▸ **SUPPLIED INFORMATION**:
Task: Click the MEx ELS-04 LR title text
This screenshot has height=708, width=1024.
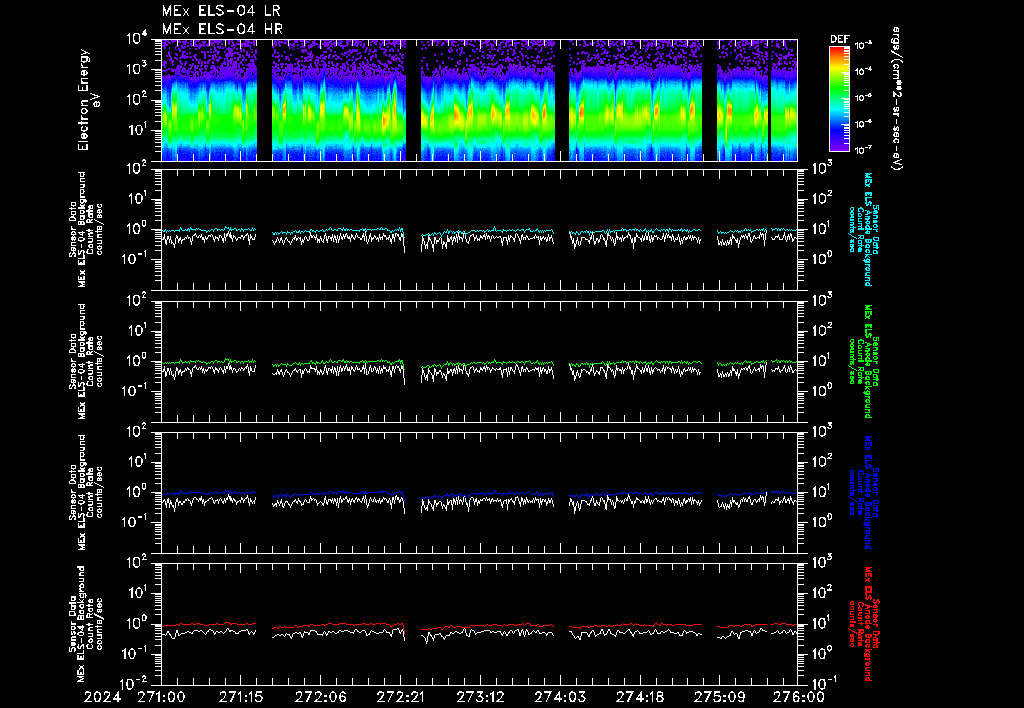Action: 221,11
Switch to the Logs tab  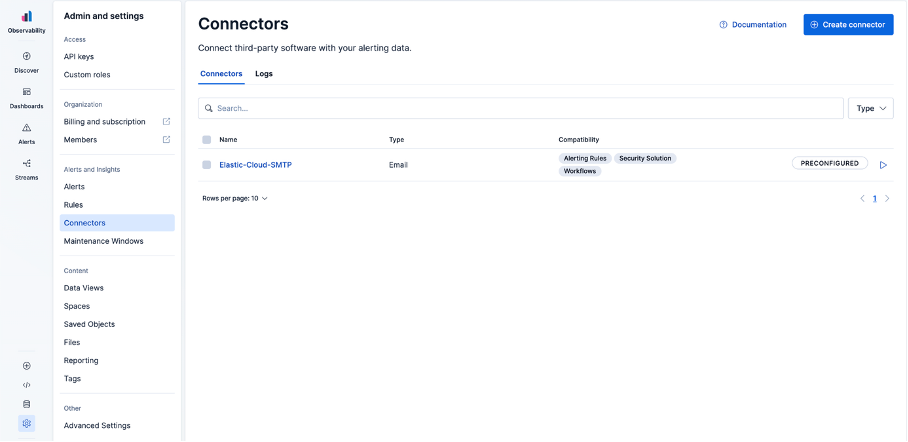click(x=264, y=74)
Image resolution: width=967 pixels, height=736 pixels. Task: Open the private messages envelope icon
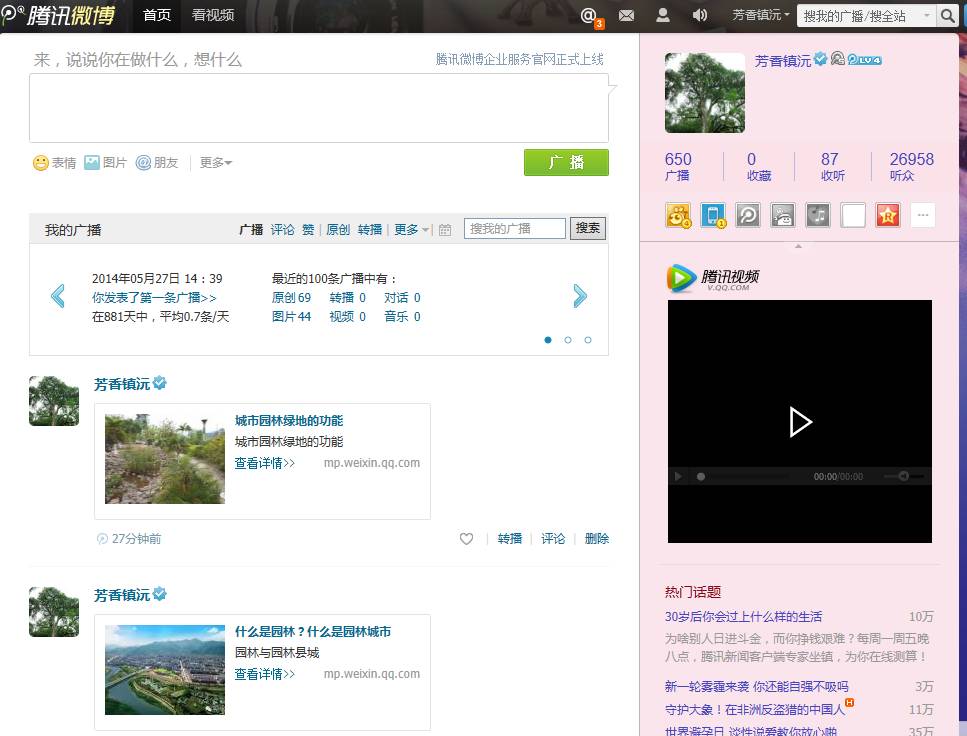627,15
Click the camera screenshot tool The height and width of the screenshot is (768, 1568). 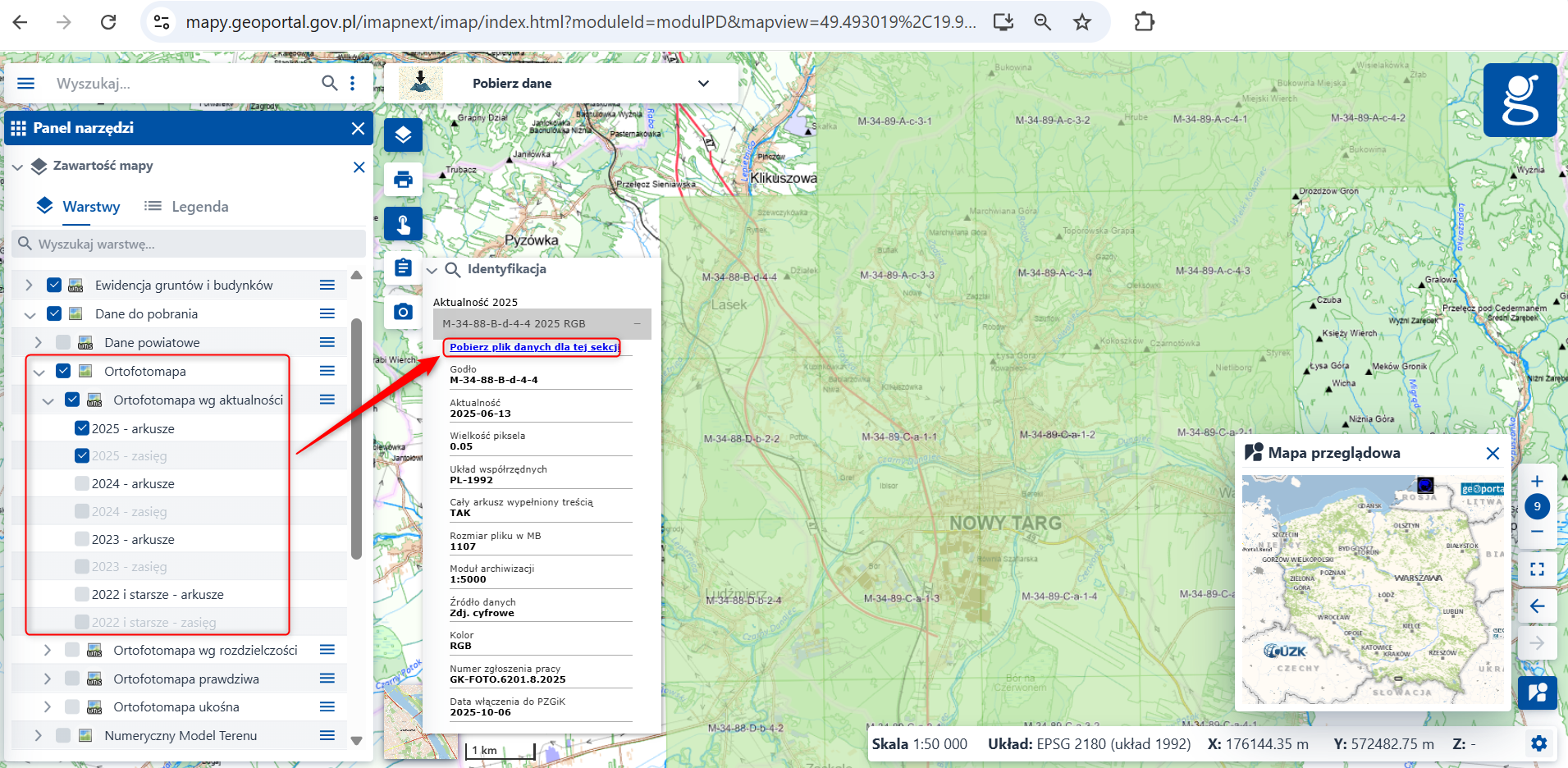click(403, 312)
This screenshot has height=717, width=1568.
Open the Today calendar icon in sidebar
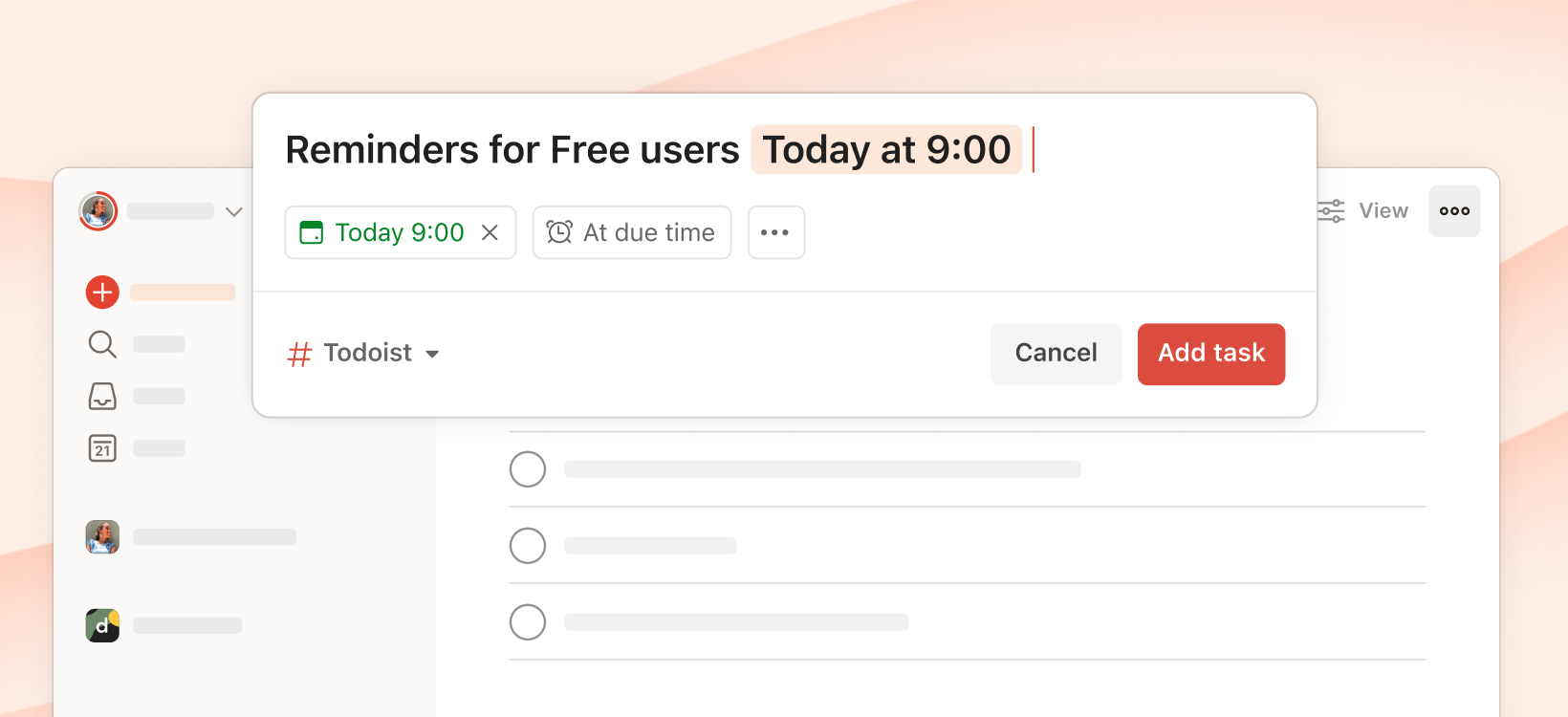[x=101, y=447]
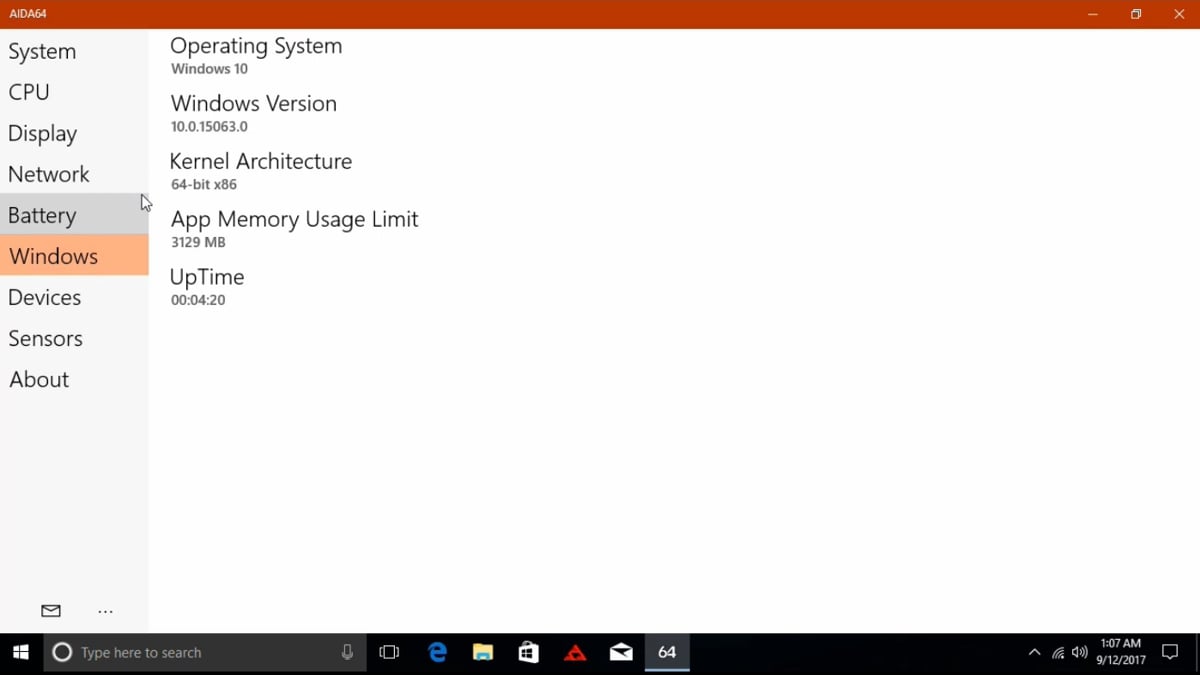Launch Microsoft Store from the taskbar
Screen dimensions: 1200x675
coord(528,652)
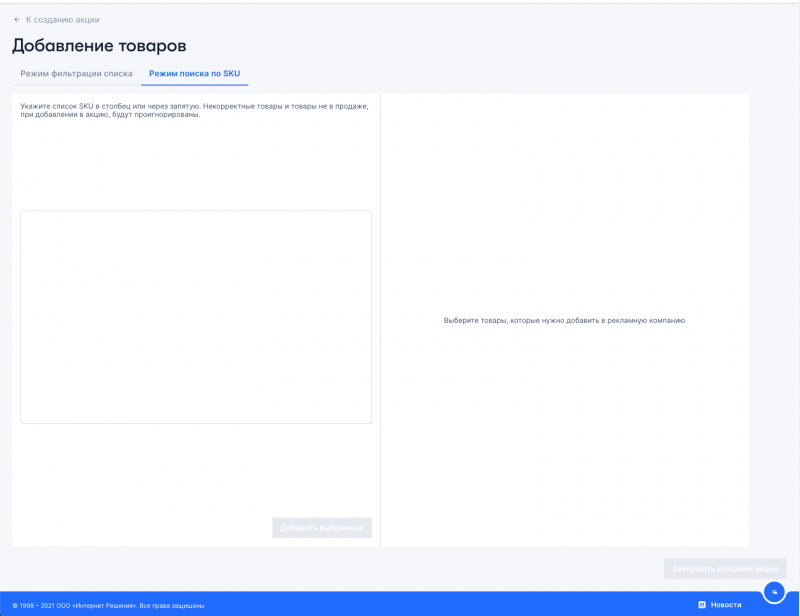This screenshot has height=616, width=800.
Task: Click the 'Добавление товаров' page heading
Action: [x=99, y=46]

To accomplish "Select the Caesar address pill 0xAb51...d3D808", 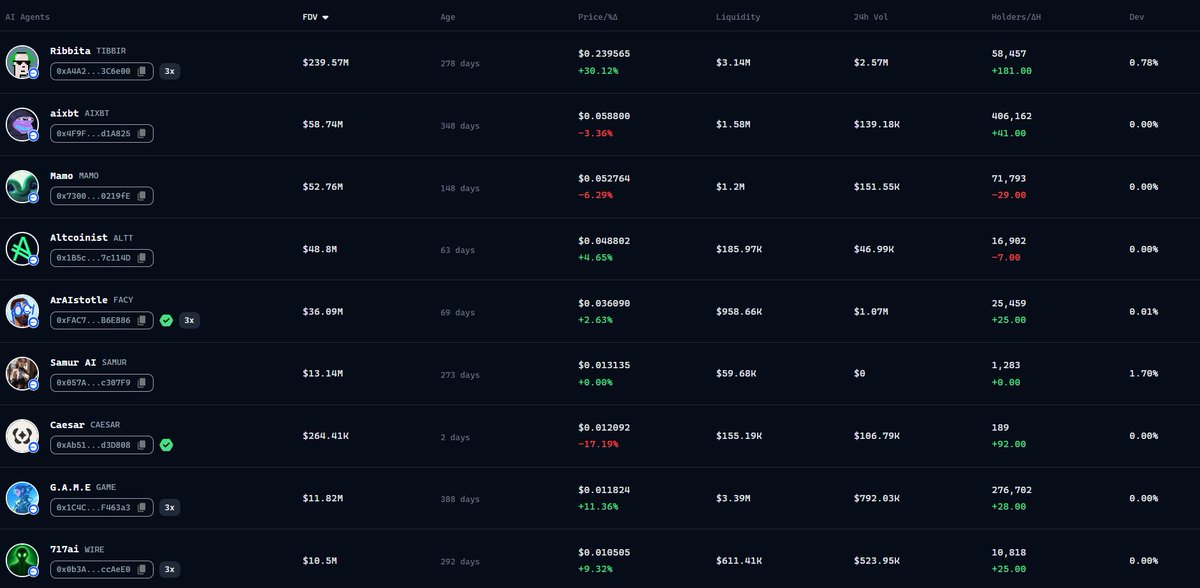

▸ **WHAT NEEDS TO BE DONE**:
Return nothing except the lines from the line with "This screenshot has height=717, width=1568." through the last line of the records above, copied exactly and without pictures.

▸ **EXPECTED ANSWER**:
This screenshot has height=717, width=1568.
Open the Today calendar icon in sidebar
[x=101, y=447]
Launch Microsoft Store from the taskbar
Screen dimensions: 1200x675
coord(528,652)
This screenshot has height=616, width=800.
Task: Click the 'Добавление товаров' page heading
Action: [x=99, y=46]

To accomplish "Select the Caesar address pill 0xAb51...d3D808", 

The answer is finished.